Letters of Distinction
As a kid growing up in a Mac family (my dad brought home the first 128K version in 1984), I always sided with the Apple crowd. Back then, of course, DOS - and later Microsoft's creepily parasitic Windows-dressing - was no match for Mac's GUI. No contest. Not even worth talking about, really. It just was.
I even had a kind of cult Mac club at Kealing back around '89-'90. A group of us that would skip the noisy cafeteria (or else sneak food out of it) and hang out in Mr. VanNort's classroom full of Woz-edition IIci's and a coveted Mac II with 4-bit color. There are still a few of us out there, I suppose. Like Jon Gilbert or Cody Koeniger. Or Chris Reeve (remember his Foreign Design BBS?). Not that I really keep up with those people anymore. I doubt Cody still has the Apple 1200 baud modem my parents sold him back in the day for $50. You know, the kind that sat under the rotary phone, with little grooves for the AT&T Bakelite feet to rest upon.
Geez. Doesn't John C. Dvorak write for PC Magazine now? And whatever happened to the inimitable Guy Kawasaki? Is LaCie still in business?
Anyway, beyond sheer usability or OS stability, one of the attractive things about Apple was just how stylish and spunky they seemed compared to Big Blue. From the OS and the computer itself to the kinds of people who built and used them, there was a cult of personality around Apple. And then there were TBWA-Chiat-Day's snazzy marketing campaigns. The 1984 Superbowl ad. And the fun yet classy Apple Garamond that graced all their copy.
Well, until recently, that is.
Has anyone noticed that Apple Garamond is being phased out in favor of some generic chunky sans-serif thing? I think the new corporate typeface - currently used for all product labeling and their website - is called Myriad. Which seems fitting, given that it pretty much looks like every other sans-serif font out there. Goodbye brand distinction, hello homogenized milk.
I'll be blunt: it looks cheap. It looks commodity. It does not have anywhere near the class and charm of Apple Garamond. I hate it.
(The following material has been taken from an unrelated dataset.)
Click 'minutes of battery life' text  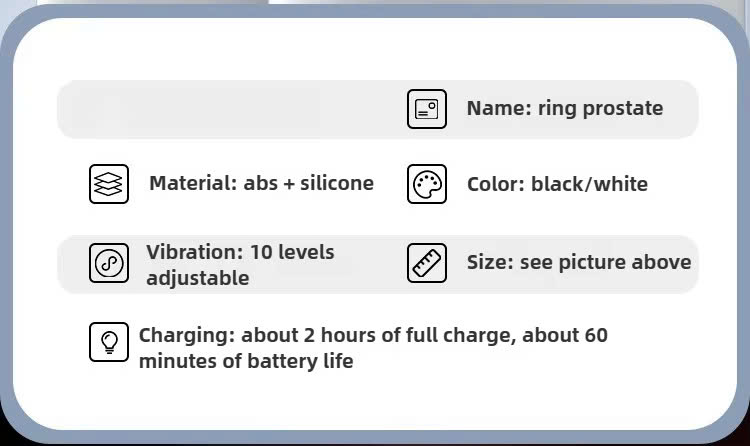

Apple Garamond was so distinctive that just seeing it clued you in that you were looking at an Apple ad and that this was a company that was Thinking Different. The new Myriad-based ads look as if someone grabbed anyoldfont off the shelf and slapped it over a photograph in Quark. Or, in other words, they look pretty much like everything else out there but for the iPod or PowerBook prominently looming in the background. Okay, so the product itself looks kinda cool. Great. Uh, where's the ad design?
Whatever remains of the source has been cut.